4. Optimize, Optimize, Optimize
Recruiters don’t want to read your life story on your resume. They want the facts on who you are, what you do, and why they should hire you. Plus, a resume should be easy to read (remember the formatting?). As a rule of thumb, your resume shouldn’t exceed one page. Of course, there are exceptions to this rule, but still, try to keep it concise. If you have plenty of work experience for the job you are applying for, showcase it, however, don’t add in experiences from your junior years if they’re not relevant. Make sure to avoid sentences that are more than two lines long, and avoid using first-person pronouns (remember tip #2!). Instead, focus on your skills, qualifications, and experiences that are relevant for the job you are applying for. More on this in tip #6.

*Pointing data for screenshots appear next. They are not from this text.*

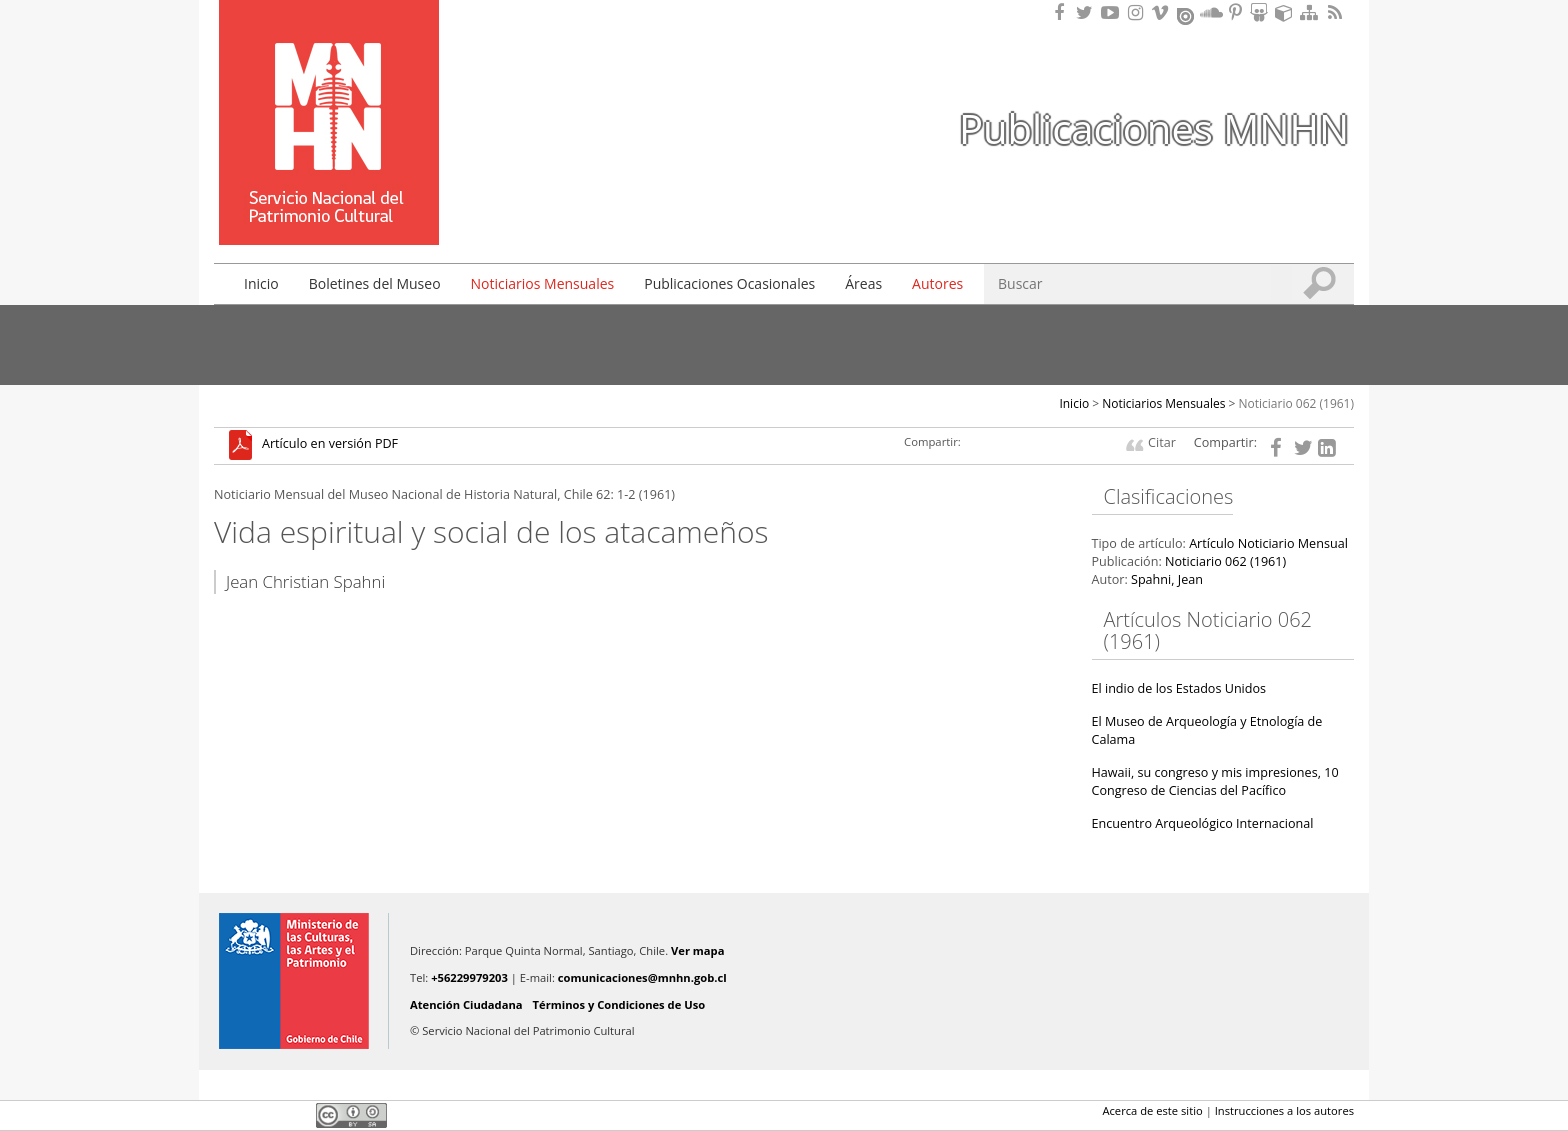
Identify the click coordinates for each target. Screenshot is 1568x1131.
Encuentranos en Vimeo (1163, 12)
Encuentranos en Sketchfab (1287, 12)
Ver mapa (697, 950)
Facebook (226, 1115)
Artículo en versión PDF (330, 444)
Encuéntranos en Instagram (1138, 12)
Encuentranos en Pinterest (1237, 12)
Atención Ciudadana (466, 1004)
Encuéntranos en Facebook (1063, 12)
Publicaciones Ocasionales (729, 283)
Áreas (863, 283)
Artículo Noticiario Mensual (1268, 543)
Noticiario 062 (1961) (1297, 403)
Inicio (261, 283)
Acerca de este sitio (1152, 1110)
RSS (1337, 12)
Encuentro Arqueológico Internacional (1203, 823)
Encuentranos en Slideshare (1262, 12)
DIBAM (327, 209)
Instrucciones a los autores (1284, 1110)
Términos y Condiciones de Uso (619, 1004)
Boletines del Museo (375, 283)
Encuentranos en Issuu (1187, 14)
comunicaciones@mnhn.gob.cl (642, 977)
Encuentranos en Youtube (1113, 12)
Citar (1162, 442)
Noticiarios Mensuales (543, 283)
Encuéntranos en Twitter (1088, 12)
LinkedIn (294, 1115)
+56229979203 (469, 977)
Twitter (260, 1115)
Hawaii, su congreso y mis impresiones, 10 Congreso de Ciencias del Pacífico (1215, 781)
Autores (937, 283)
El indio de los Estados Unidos (1179, 688)
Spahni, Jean (1167, 579)
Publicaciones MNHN (1154, 128)
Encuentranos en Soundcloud (1212, 12)
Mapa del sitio (1312, 12)
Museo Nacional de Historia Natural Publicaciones (329, 93)
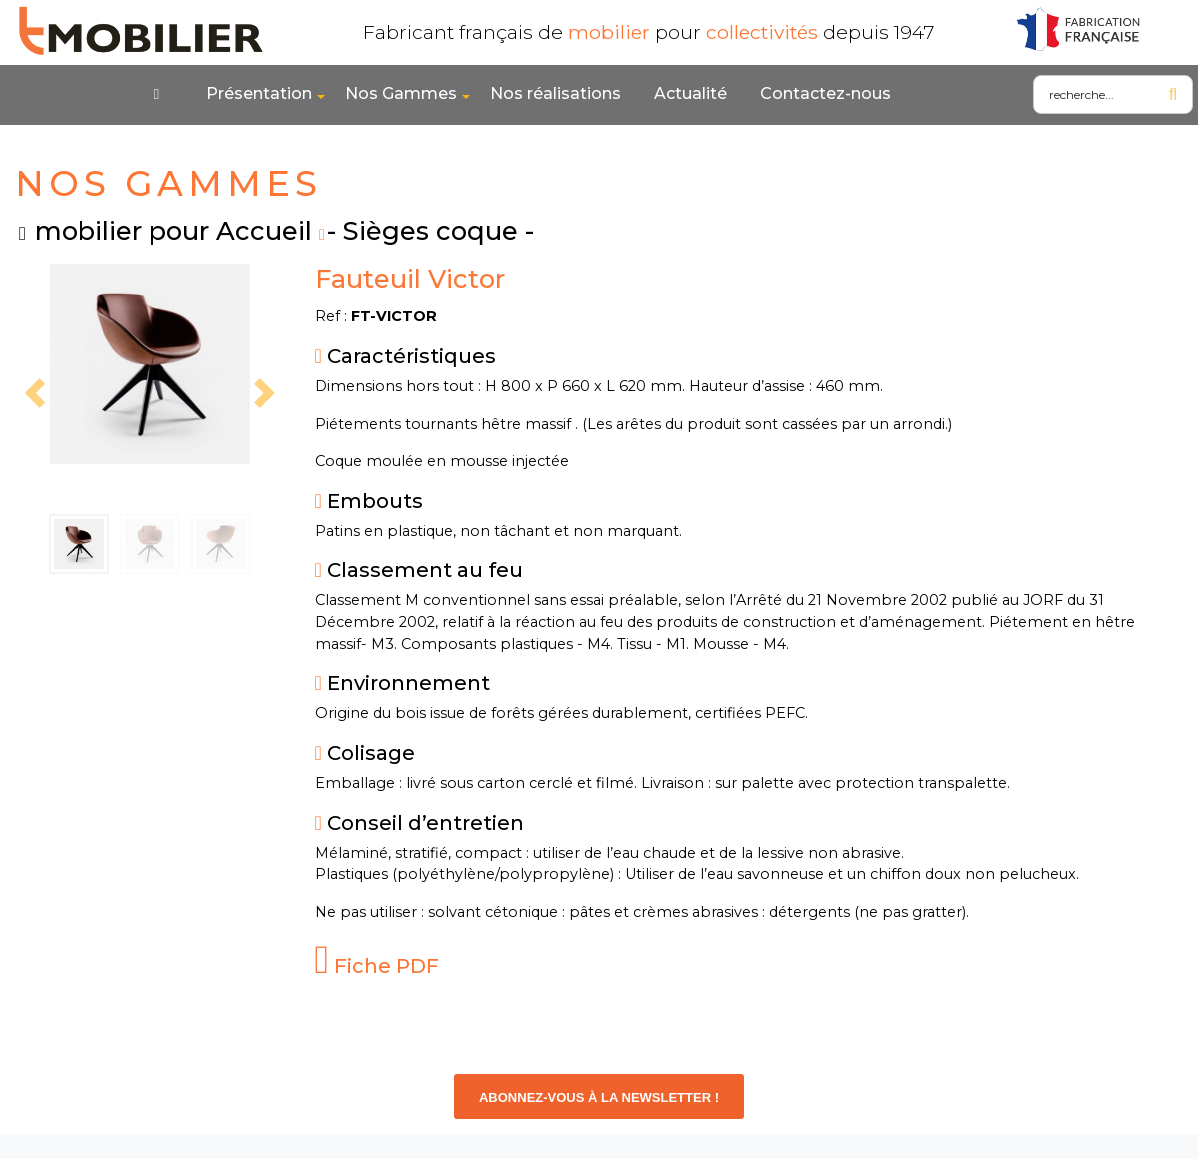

5. Embellish, But Never Lie
Don’t be afraid to embellish your experiences a little bit, but never, ever lie about them. Don’t say that you have expertise in any skill when you actually don’t, as this can cause serious problems down the line. The truth will always come out. Instead, opt for embellishing your actual experiences. Have any unpaid writing or editing experience? Label yourself a freelancer. Love social media and are fluent across multiple platforms? Tack on the label of Social Media Manager/Coordinator. Be creative, think hard on it, and you’ll see that you have a lot to offer. As an example, I was a volunteer assistant researcher during my college years. I performed a variety of duties in this role, and in my resume, I embellished by saying that I have experience in clerical duties, media coordination, and, of course, research experience. Those were not lies by any means, nor exaggerations, rather they were elevated ways of describing my duties and responsibilities. Remember, and I cannot emphasize this enough, do not lie.
6. Tailor It
It is extra work, but you should always tailor your resume for each new job you’re applying for. It might seem tedious and unnecessary, but it’s part of optimizing your resume (see tip #4). If you have multiple skills or multiple career paths, you have to consider what you put on your resume for the recruiter to see. For example, if you have experience in both social media management and law, but now want to focus solely on law, then on your resume, you’d give more weight, importance, and, above all else, actionable words to your law experience. Don’t discount your social media experience altogether, as this can offer you some transferable skills, but don’t focus heavily on that as it’s not as necessary. Pro tip: always keep your resume saved as a word document (docx.) as it’s easier to make any changes or additions, then save individually as a pdf.